- [What the exercise asks]: In your copy of the data, keep every word exact and include no pictures.

- [The data]:
··········
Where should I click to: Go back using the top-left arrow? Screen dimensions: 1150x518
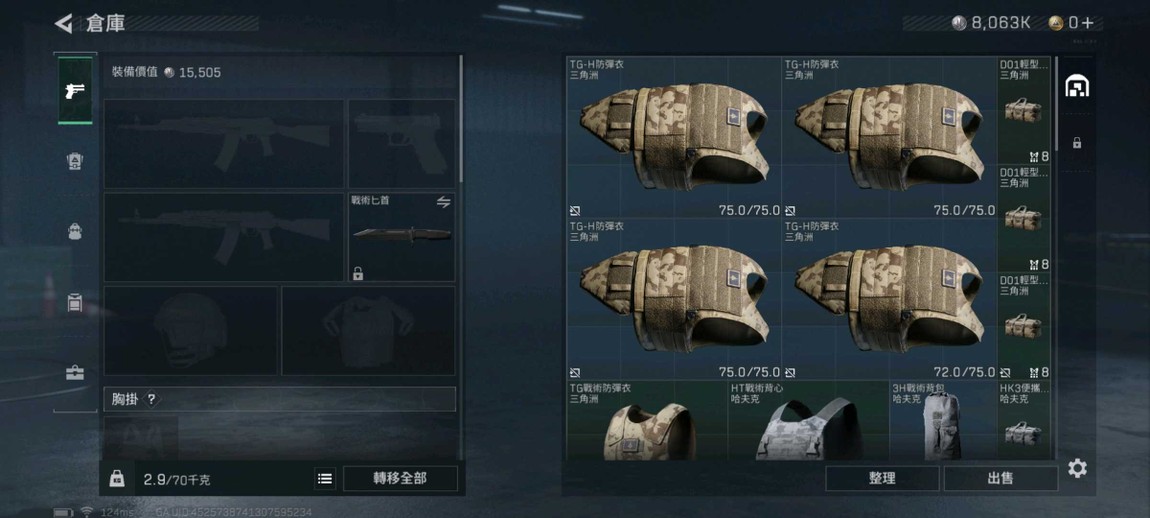coord(64,23)

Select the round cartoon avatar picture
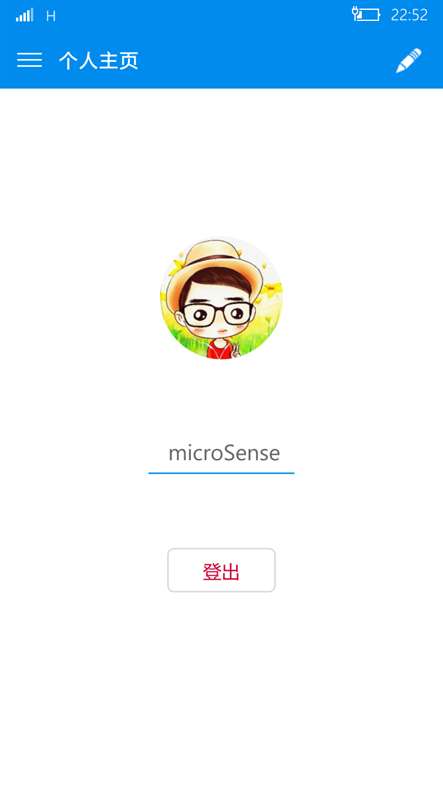pyautogui.click(x=222, y=298)
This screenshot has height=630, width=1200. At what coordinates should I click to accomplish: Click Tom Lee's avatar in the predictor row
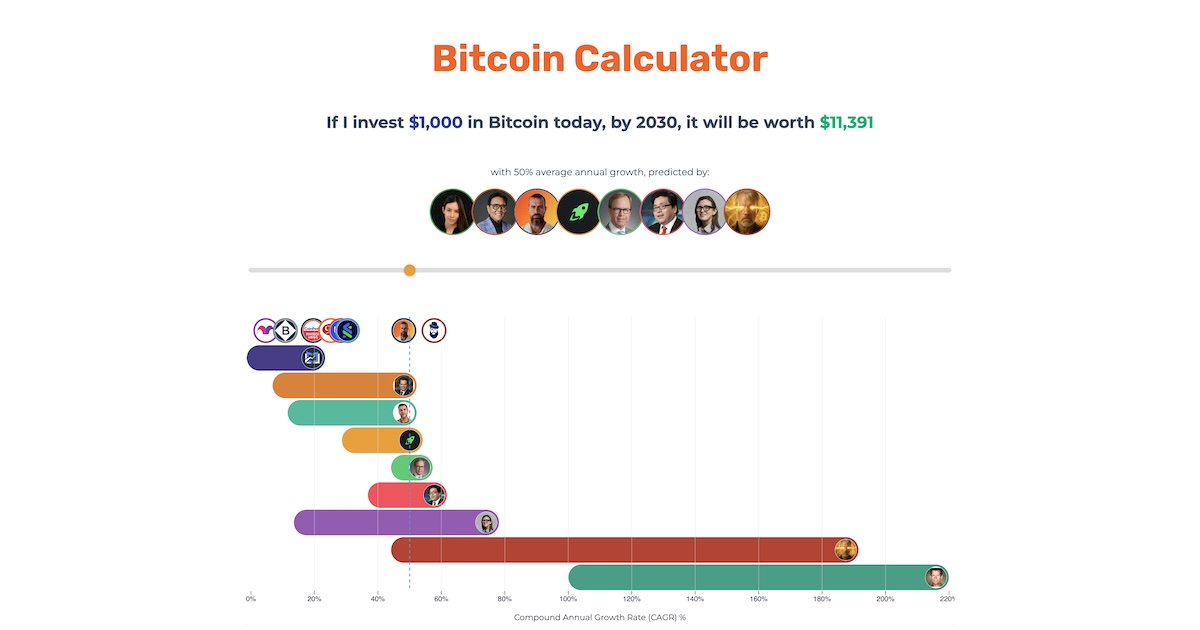pos(664,211)
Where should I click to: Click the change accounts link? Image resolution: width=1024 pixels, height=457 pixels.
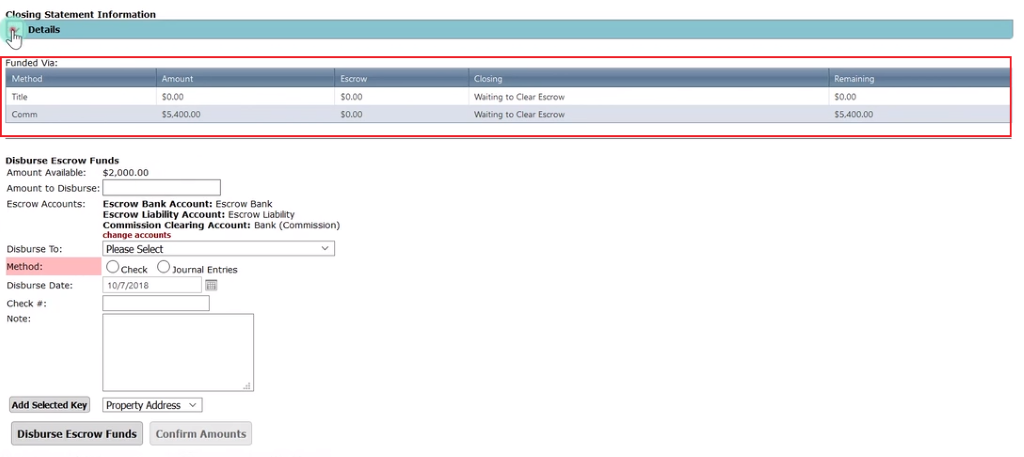pos(136,235)
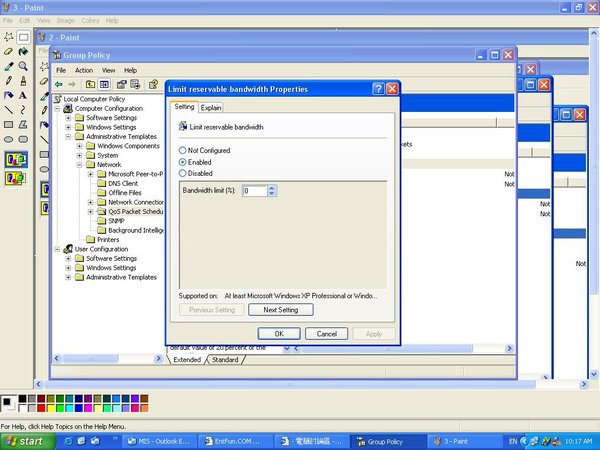Pick the Eraser tool in Paint
This screenshot has width=600, height=450.
(9, 51)
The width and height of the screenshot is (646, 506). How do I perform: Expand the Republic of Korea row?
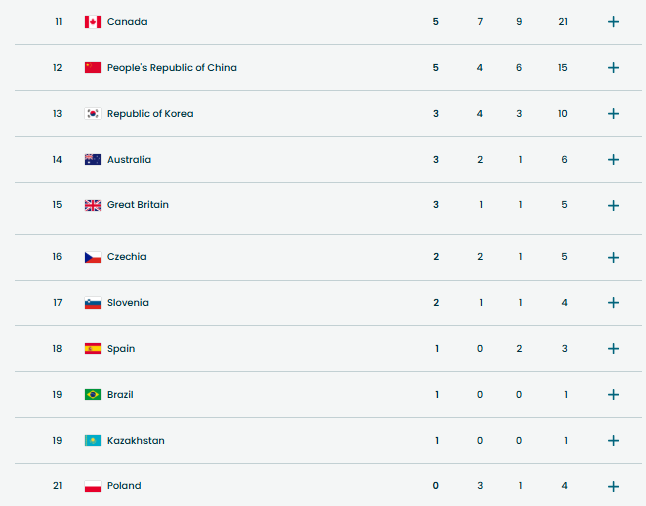613,114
··········
- [Expected output]:
Where should I click to: Go back using the top-left arrow? Screen dimensions: 1150x518
coord(64,23)

Select the round cartoon avatar picture
pyautogui.click(x=222, y=298)
This screenshot has height=630, width=1200. At what coordinates should I click to accomplish: Click Tom Lee's avatar in the predictor row
pos(664,211)
Where should I click to: Click the change accounts link? Image resolution: width=1024 pixels, height=457 pixels.
pos(136,235)
Pick the Eraser tool in Paint
This screenshot has width=600, height=450.
(9, 51)
The width and height of the screenshot is (646, 506). How do I perform: Expand the Republic of Korea row?
613,114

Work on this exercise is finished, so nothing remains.